236. Method for making linen means comprises mixing to fabric means of said linen means a cleansing product according any one of claims 75 to 94, or according to any one of claims 106 to 143.

237. Method for making linen means comprising applying a coating product according to any one of claims 61 to 71 or according to any one of claims 106 to 143, to surface means of said linen means.

238. Method for sanitizing linen means comprising applying a cleansing product according to any one of claims 715 to 94, or according to any one of claims 106 to 143 to said linen means.

239. Method according to claim 233, 234, or 237, or 238, wherein said applying, and/or said further applying comprise spraying said coating product.

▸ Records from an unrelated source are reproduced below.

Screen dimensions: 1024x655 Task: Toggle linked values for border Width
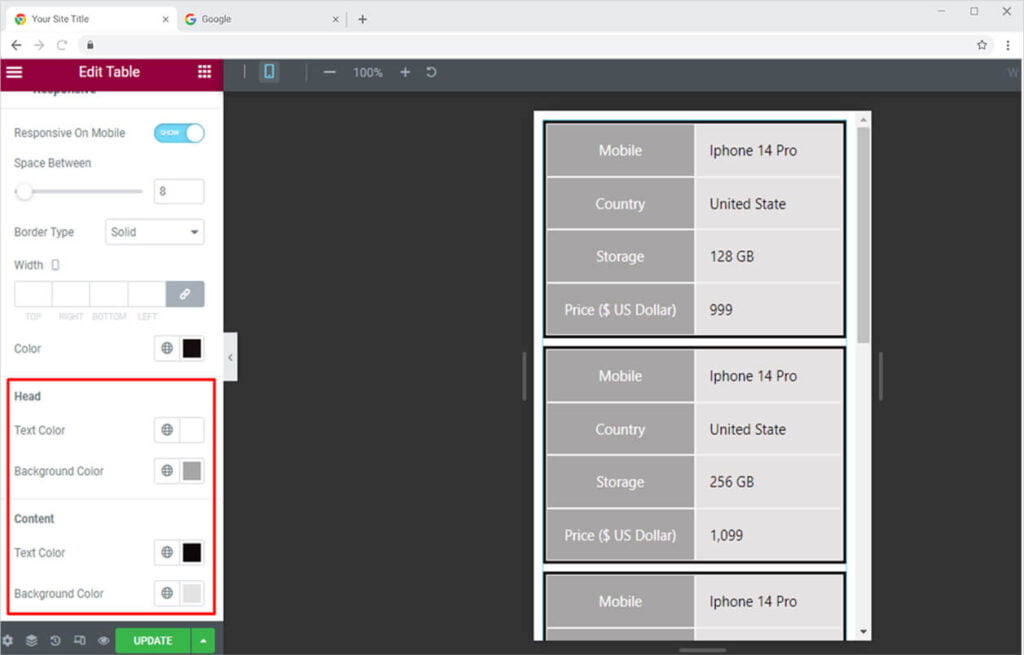point(185,294)
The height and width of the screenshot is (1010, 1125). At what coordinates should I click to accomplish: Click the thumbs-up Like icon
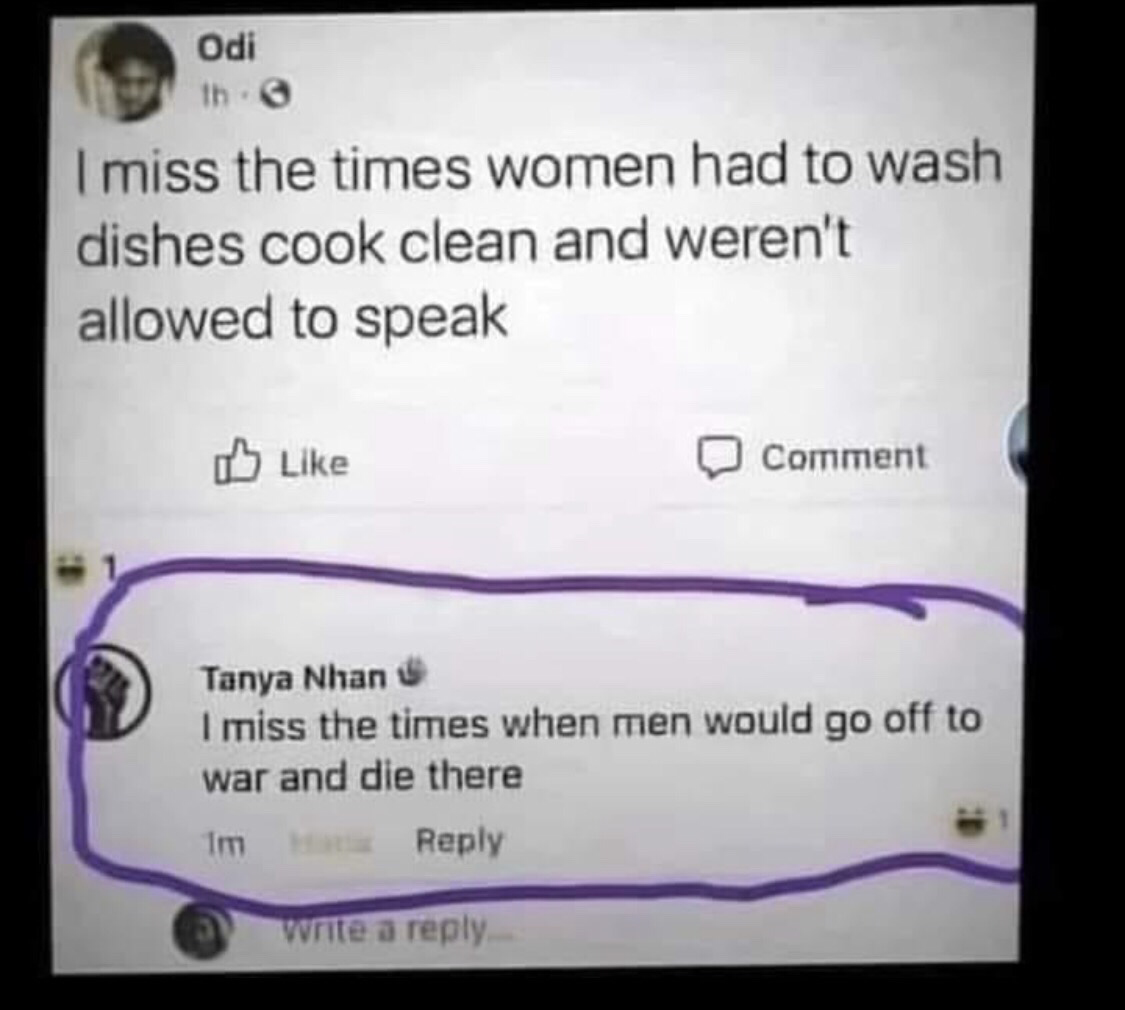[233, 463]
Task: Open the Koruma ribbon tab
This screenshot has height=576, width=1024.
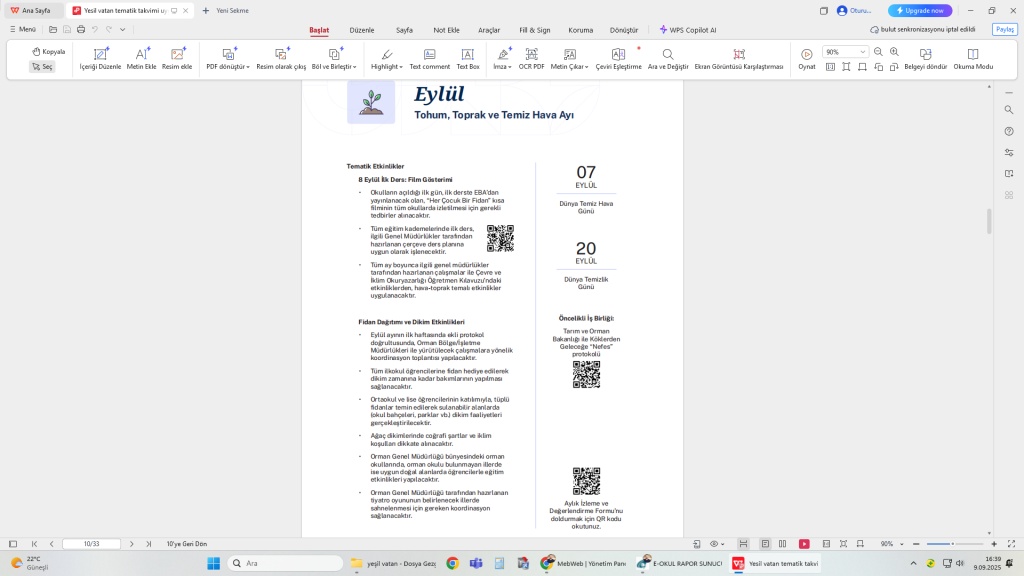Action: (580, 30)
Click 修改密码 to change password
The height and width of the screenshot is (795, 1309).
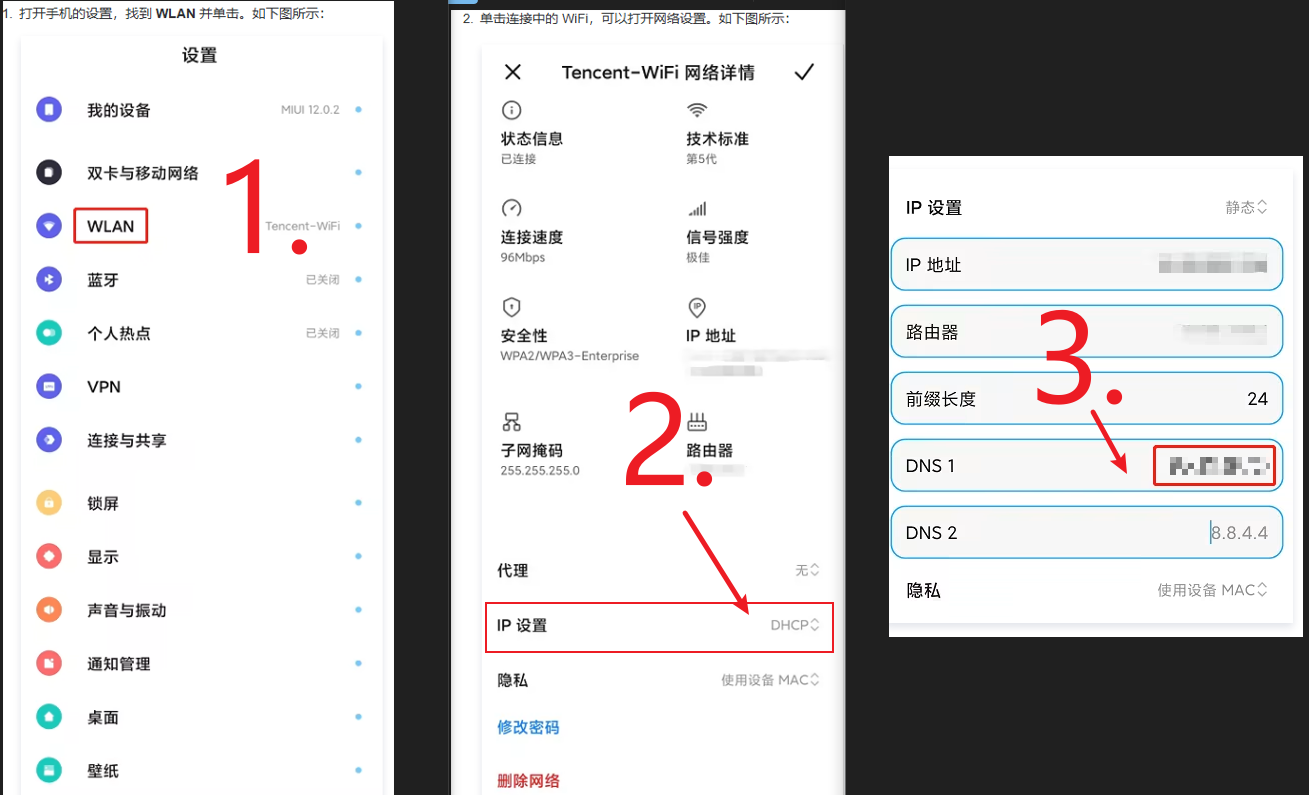click(x=528, y=727)
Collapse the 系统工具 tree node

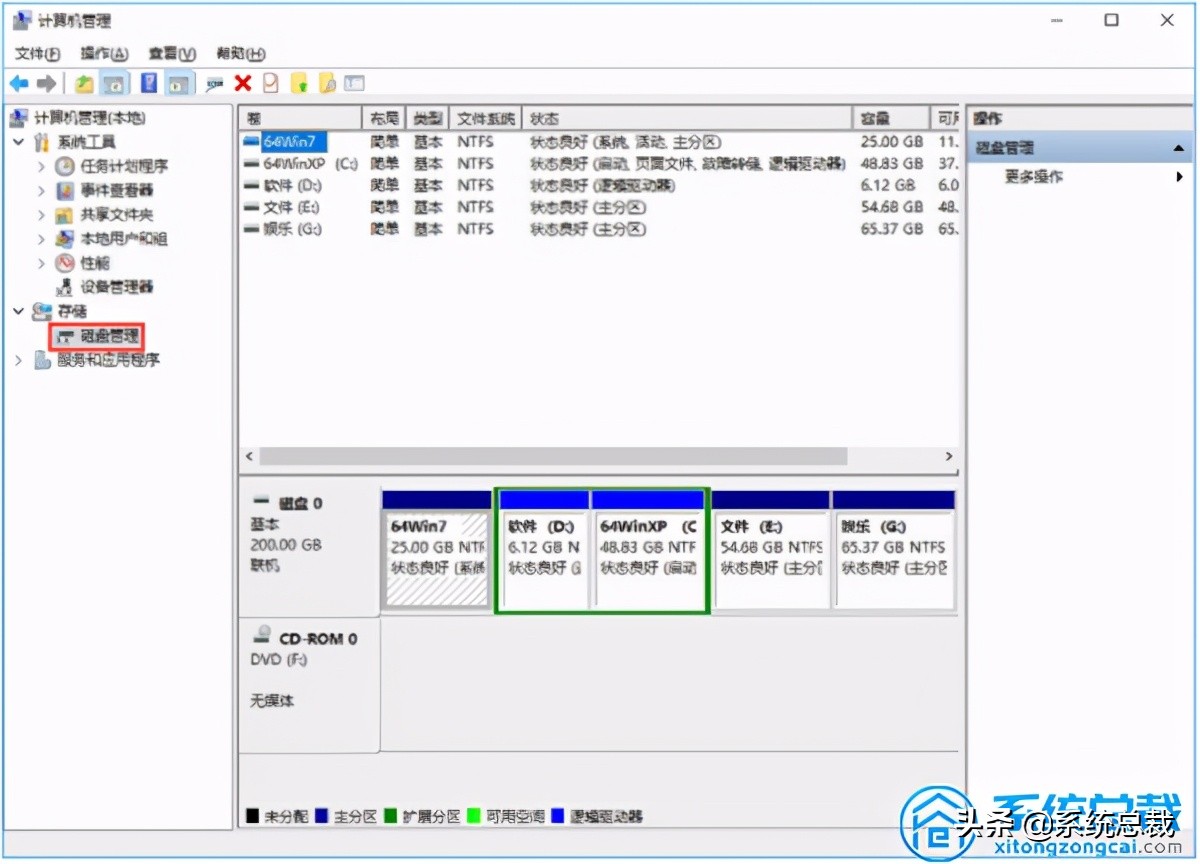tap(18, 142)
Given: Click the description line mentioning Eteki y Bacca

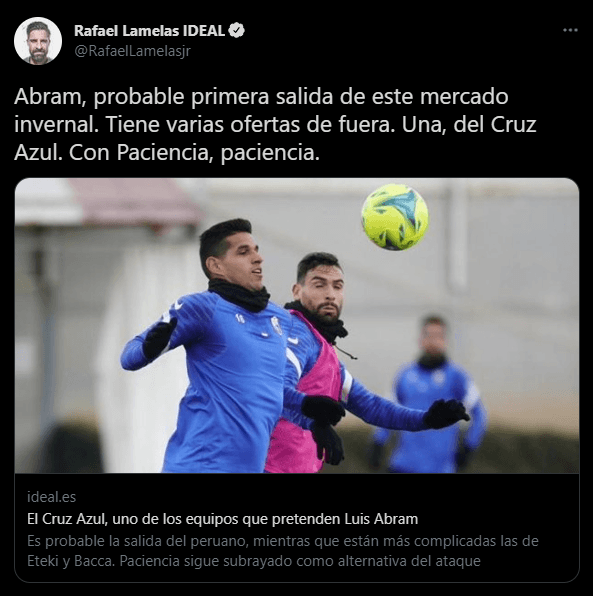Looking at the screenshot, I should (x=254, y=561).
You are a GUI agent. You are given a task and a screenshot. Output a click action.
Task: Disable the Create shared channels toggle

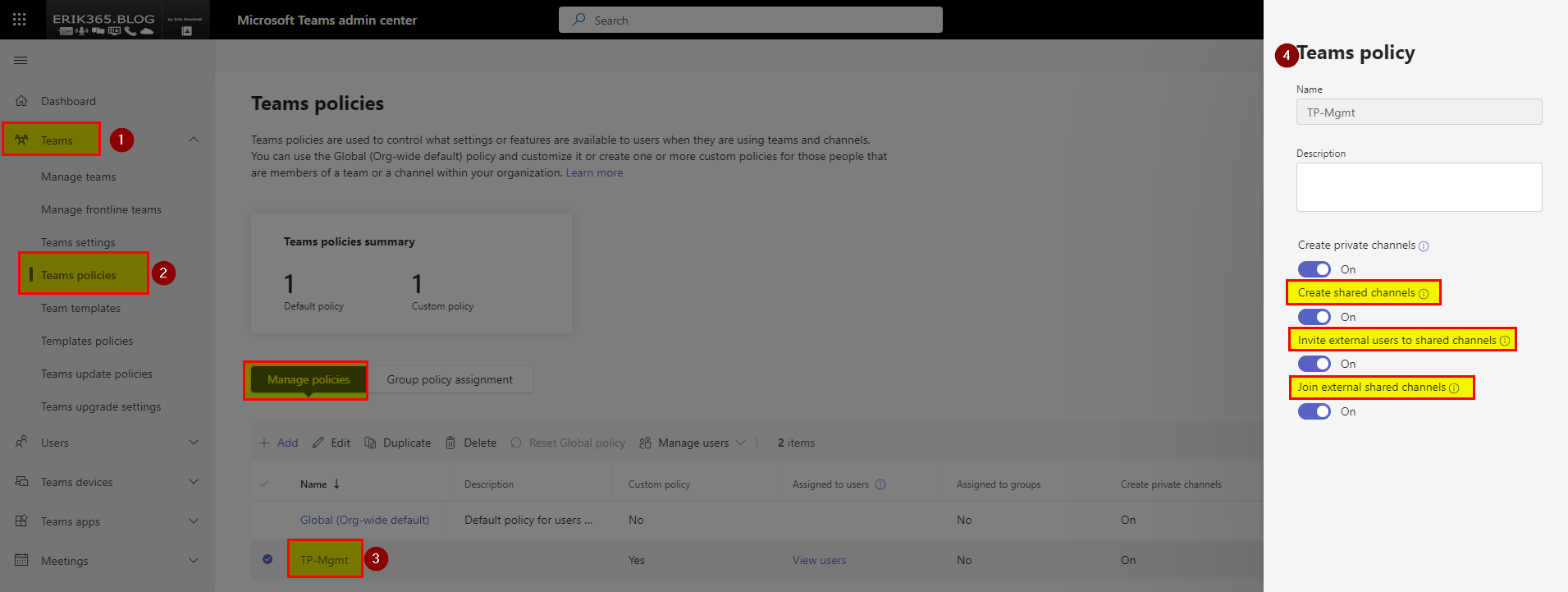[x=1314, y=317]
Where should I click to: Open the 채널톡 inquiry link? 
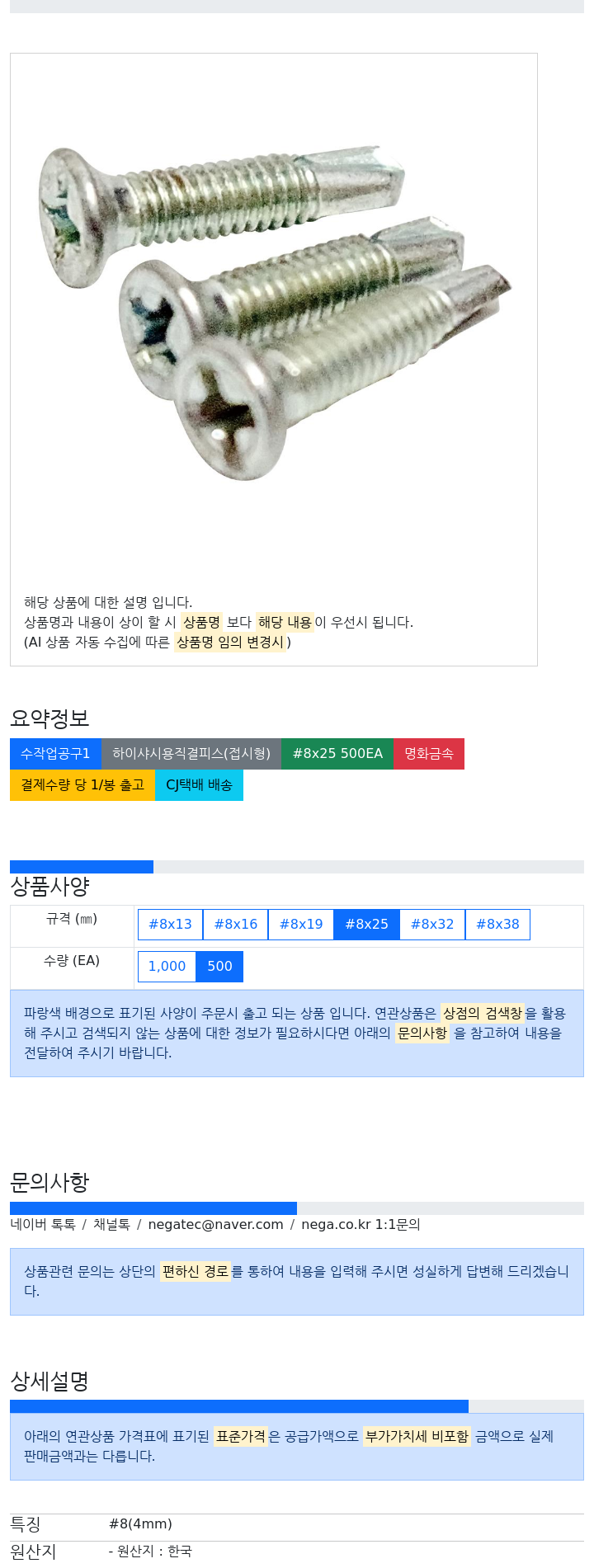point(111,1225)
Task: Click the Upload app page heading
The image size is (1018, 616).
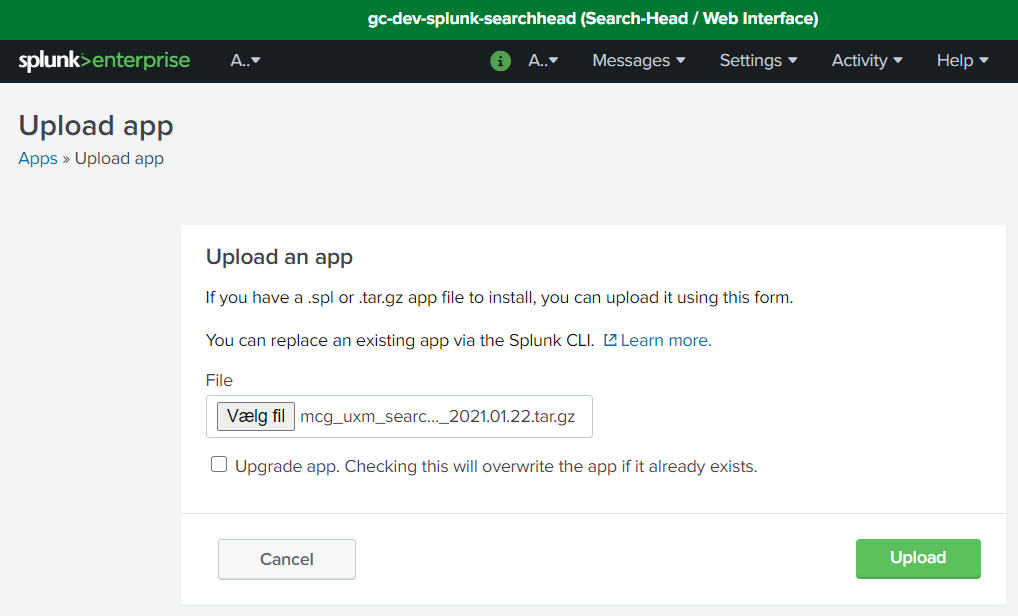Action: click(96, 126)

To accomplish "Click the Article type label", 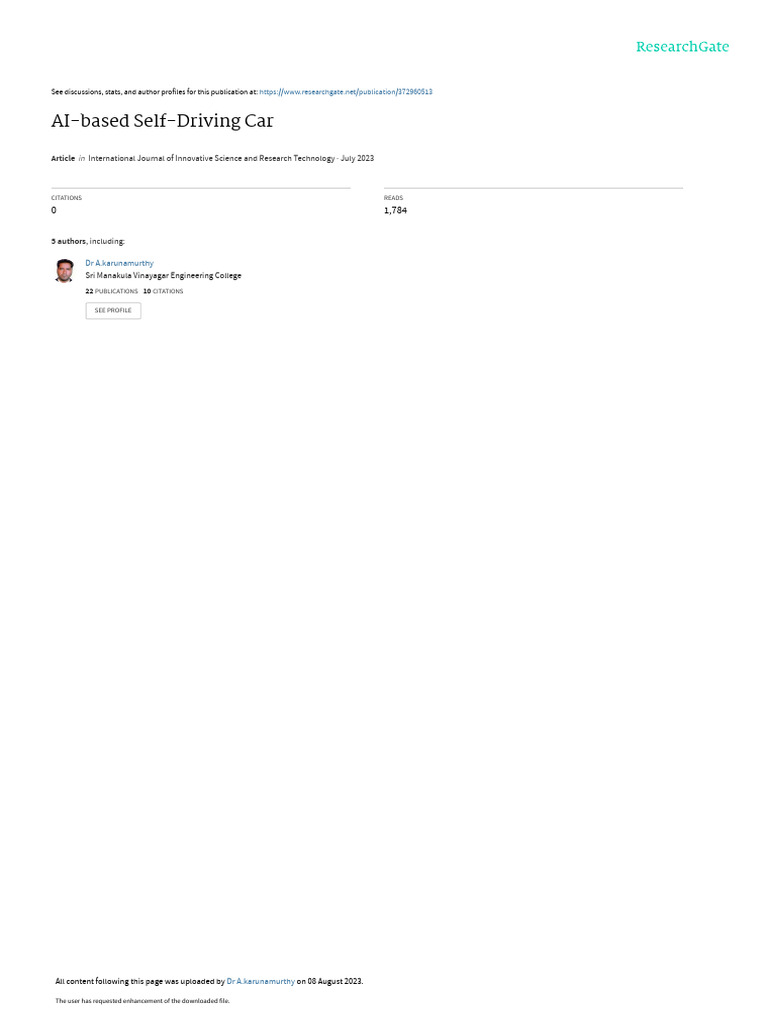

240. Method for making footwear means comprising applying on surface means of said footwear means a coating product according to any one of claims 61 to 71 or according to any one of claims 106 to 143.

241. Method according to claim 240, wherein said applying comprises applying said coating product on surface means of said footwear means intended to go in contact in use with a user of said footwear means.

242. Method for preparing a material comprising mixing to said material a product according to any one of claims 1 to 143.

243. Method according to claim 242, wherein said mixing comprises mixing said product to said material in a melt state.

244. Method according to claim 242, or 2437, wherein said material is chosen in a group comprising plastics, glass .

245. Method for recovering a product according to any one of claims 1 to 143 comprises contacting said product with an alcoholic solution said metal ion(s) Meⁿ⁺ .

246. Method according to claim 245, wherein said contacting comprises immersing said product into said solution.

247. Method according to claim 246, wherein said contacting comprises wetting said product with said solution.